DATASET RECORDS: Begin
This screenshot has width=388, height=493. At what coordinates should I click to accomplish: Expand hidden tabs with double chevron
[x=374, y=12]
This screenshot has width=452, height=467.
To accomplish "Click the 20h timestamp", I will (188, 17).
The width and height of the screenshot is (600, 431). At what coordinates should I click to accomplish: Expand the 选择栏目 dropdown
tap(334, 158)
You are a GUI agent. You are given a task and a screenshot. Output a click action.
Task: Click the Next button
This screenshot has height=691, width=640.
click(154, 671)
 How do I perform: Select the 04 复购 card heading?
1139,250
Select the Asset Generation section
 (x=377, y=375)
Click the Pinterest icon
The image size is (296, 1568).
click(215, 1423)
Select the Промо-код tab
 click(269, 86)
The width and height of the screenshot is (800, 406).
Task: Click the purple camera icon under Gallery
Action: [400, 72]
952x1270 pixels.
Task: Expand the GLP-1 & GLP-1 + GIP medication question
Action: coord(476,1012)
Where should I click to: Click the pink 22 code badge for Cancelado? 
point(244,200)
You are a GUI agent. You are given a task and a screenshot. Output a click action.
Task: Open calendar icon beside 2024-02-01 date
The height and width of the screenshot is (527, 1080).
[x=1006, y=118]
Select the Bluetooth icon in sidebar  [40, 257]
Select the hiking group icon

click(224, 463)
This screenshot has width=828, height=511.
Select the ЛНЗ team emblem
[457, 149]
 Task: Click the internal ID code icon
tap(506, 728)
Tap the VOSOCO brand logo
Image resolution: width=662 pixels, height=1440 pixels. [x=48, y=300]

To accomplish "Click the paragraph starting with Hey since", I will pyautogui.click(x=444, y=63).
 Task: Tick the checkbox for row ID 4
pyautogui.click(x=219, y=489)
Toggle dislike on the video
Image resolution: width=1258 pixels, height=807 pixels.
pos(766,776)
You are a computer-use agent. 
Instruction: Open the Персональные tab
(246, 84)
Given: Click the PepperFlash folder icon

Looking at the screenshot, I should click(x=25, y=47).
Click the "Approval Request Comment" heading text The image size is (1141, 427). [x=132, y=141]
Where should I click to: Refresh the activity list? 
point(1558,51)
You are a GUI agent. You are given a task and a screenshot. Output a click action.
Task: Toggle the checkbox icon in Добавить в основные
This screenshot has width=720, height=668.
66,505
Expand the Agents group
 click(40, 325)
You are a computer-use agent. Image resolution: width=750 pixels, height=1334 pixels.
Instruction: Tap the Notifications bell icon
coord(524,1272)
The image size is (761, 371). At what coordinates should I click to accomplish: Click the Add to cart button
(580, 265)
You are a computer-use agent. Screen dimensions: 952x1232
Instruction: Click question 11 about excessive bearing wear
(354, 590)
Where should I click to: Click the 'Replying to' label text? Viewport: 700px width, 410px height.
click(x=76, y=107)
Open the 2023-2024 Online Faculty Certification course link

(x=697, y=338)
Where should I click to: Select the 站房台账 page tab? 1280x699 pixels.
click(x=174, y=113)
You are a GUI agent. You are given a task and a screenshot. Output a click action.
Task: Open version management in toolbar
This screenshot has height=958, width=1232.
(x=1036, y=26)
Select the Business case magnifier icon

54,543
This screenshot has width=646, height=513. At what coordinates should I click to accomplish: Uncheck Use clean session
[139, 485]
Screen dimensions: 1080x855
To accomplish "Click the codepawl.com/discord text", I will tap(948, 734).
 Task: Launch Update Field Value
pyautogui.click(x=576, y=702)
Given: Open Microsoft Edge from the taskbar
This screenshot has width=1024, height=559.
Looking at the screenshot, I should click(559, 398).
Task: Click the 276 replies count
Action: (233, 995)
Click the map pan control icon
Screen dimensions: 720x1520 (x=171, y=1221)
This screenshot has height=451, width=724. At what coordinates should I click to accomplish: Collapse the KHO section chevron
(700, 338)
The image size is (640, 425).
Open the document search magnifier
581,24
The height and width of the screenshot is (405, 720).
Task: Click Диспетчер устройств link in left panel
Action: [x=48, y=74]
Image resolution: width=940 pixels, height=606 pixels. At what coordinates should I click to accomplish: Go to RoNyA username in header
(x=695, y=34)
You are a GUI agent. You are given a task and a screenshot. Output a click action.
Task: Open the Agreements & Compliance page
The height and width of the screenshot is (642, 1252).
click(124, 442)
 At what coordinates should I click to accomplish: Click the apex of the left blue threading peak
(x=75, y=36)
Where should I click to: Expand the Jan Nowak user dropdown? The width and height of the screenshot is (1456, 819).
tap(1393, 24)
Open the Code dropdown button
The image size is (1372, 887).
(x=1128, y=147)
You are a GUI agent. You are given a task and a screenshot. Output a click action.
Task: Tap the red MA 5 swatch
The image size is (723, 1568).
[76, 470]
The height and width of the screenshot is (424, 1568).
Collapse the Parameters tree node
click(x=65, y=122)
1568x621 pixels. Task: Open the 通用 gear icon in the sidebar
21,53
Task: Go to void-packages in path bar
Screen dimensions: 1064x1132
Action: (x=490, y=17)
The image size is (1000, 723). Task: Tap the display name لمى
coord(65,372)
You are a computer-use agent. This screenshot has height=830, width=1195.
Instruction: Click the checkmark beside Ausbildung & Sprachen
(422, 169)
DATASET RECORDS: End
» WORK REQUEST
Could you type out every entry again exactly as it stands?

» SOLUTION FOR THIS EXERCISE
This screenshot has width=388, height=493. At what coordinates should I click to accomplish: Expand hidden tabs with double chevron
[x=374, y=12]
This screenshot has width=452, height=467.
To accomplish "Click the 20h timestamp", I will (188, 17).
The width and height of the screenshot is (600, 431). At what coordinates should I click to accomplish: Expand the 选择栏目 dropdown
tap(334, 158)
You are a GUI agent. You are given a task and a screenshot. Output a click action.
Task: Click the Next button
This screenshot has height=691, width=640.
click(154, 671)
 How do I perform: Select the 04 复购 card heading?
1139,250
Select the Asset Generation section
 (x=377, y=375)
Click the Pinterest icon
The image size is (296, 1568).
click(215, 1423)
Select the Промо-код tab
 click(269, 86)
The width and height of the screenshot is (800, 406).
Task: Click the purple camera icon under Gallery
Action: [400, 72]
952x1270 pixels.
Task: Expand the GLP-1 & GLP-1 + GIP medication question
Action: coord(476,1012)
Where should I click to: Click the pink 22 code badge for Cancelado? 
point(244,200)
You are a GUI agent. You are given a task and a screenshot. Output a click action.
Task: Open calendar icon beside 2024-02-01 date
The height and width of the screenshot is (527, 1080).
[x=1006, y=118]
Select the Bluetooth icon in sidebar  [40, 257]
Select the hiking group icon

click(224, 463)
This screenshot has width=828, height=511.
Select the ЛНЗ team emblem
[457, 149]
 Task: Click the internal ID code icon
tap(506, 728)
Tap the VOSOCO brand logo
Image resolution: width=662 pixels, height=1440 pixels. [x=48, y=300]

To accomplish "Click the paragraph starting with Hey since", I will pyautogui.click(x=444, y=63).
 Task: Tick the checkbox for row ID 4
pyautogui.click(x=219, y=489)
Toggle dislike on the video
Image resolution: width=1258 pixels, height=807 pixels.
pos(766,776)
You are a computer-use agent. 
Instruction: Open the Персональные tab
(246, 84)
Given: Click the PepperFlash folder icon

Looking at the screenshot, I should click(x=25, y=47).
Click the "Approval Request Comment" heading text The image size is (1141, 427). [x=132, y=141]
Where should I click to: Refresh the activity list? 
point(1558,51)
You are a GUI agent. You are given a task and a screenshot. Output a click action.
Task: Toggle the checkbox icon in Добавить в основные
This screenshot has width=720, height=668.
66,505
Expand the Agents group
 click(40, 325)
You are a computer-use agent. Image resolution: width=750 pixels, height=1334 pixels.
Instruction: Tap the Notifications bell icon
coord(524,1272)
The image size is (761, 371). At what coordinates should I click to accomplish: Click the Add to cart button
(580, 265)
You are a computer-use agent. Screen dimensions: 952x1232
Instruction: Click question 11 about excessive bearing wear
(354, 590)
Where should I click to: Click the 'Replying to' label text? Viewport: 700px width, 410px height.
click(x=76, y=107)
Open the 2023-2024 Online Faculty Certification course link

(x=697, y=338)
Where should I click to: Select the 站房台账 page tab? 1280x699 pixels.
click(x=174, y=113)
You are a GUI agent. You are given a task and a screenshot. Output a click action.
Task: Open version management in toolbar
This screenshot has height=958, width=1232.
(x=1036, y=26)
Select the Business case magnifier icon

54,543
This screenshot has width=646, height=513. At what coordinates should I click to accomplish: Uncheck Use clean session
[139, 485]
Screen dimensions: 1080x855
To accomplish "Click the codepawl.com/discord text", I will tap(948, 734).
 Task: Launch Update Field Value
pyautogui.click(x=576, y=702)
Given: Open Microsoft Edge from the taskbar
This screenshot has width=1024, height=559.
Looking at the screenshot, I should click(559, 398).
Task: Click the 276 replies count
Action: (233, 995)
Click the map pan control icon
Screen dimensions: 720x1520 (x=171, y=1221)
This screenshot has height=451, width=724. At what coordinates should I click to accomplish: Collapse the KHO section chevron
(700, 338)
The image size is (640, 425).
Open the document search magnifier
581,24
The height and width of the screenshot is (405, 720).
Task: Click Диспетчер устройств link in left panel
Action: [x=48, y=74]
Image resolution: width=940 pixels, height=606 pixels. At what coordinates should I click to accomplish: Go to RoNyA username in header
(x=695, y=34)
You are a GUI agent. You are given a task and a screenshot. Output a click action.
Task: Open the Agreements & Compliance page
The height and width of the screenshot is (642, 1252).
click(124, 442)
 At what coordinates should I click to accomplish: Click the apex of the left blue threading peak
(x=75, y=36)
Where should I click to: Expand the Jan Nowak user dropdown? The width and height of the screenshot is (1456, 819).
tap(1393, 24)
Open the Code dropdown button
The image size is (1372, 887).
(x=1128, y=147)
You are a GUI agent. You are given a task and a screenshot. Output a click action.
Task: Tap the red MA 5 swatch
The image size is (723, 1568).
[76, 470]
The height and width of the screenshot is (424, 1568).
Collapse the Parameters tree node
click(x=65, y=122)
1568x621 pixels. Task: Open the 通用 gear icon in the sidebar
21,53
Task: Go to void-packages in path bar
Screen dimensions: 1064x1132
Action: (x=490, y=17)
The image size is (1000, 723). Task: Tap the display name لمى
coord(65,372)
You are a computer-use agent. This screenshot has height=830, width=1195.
Instruction: Click the checkmark beside Ausbildung & Sprachen
(422, 169)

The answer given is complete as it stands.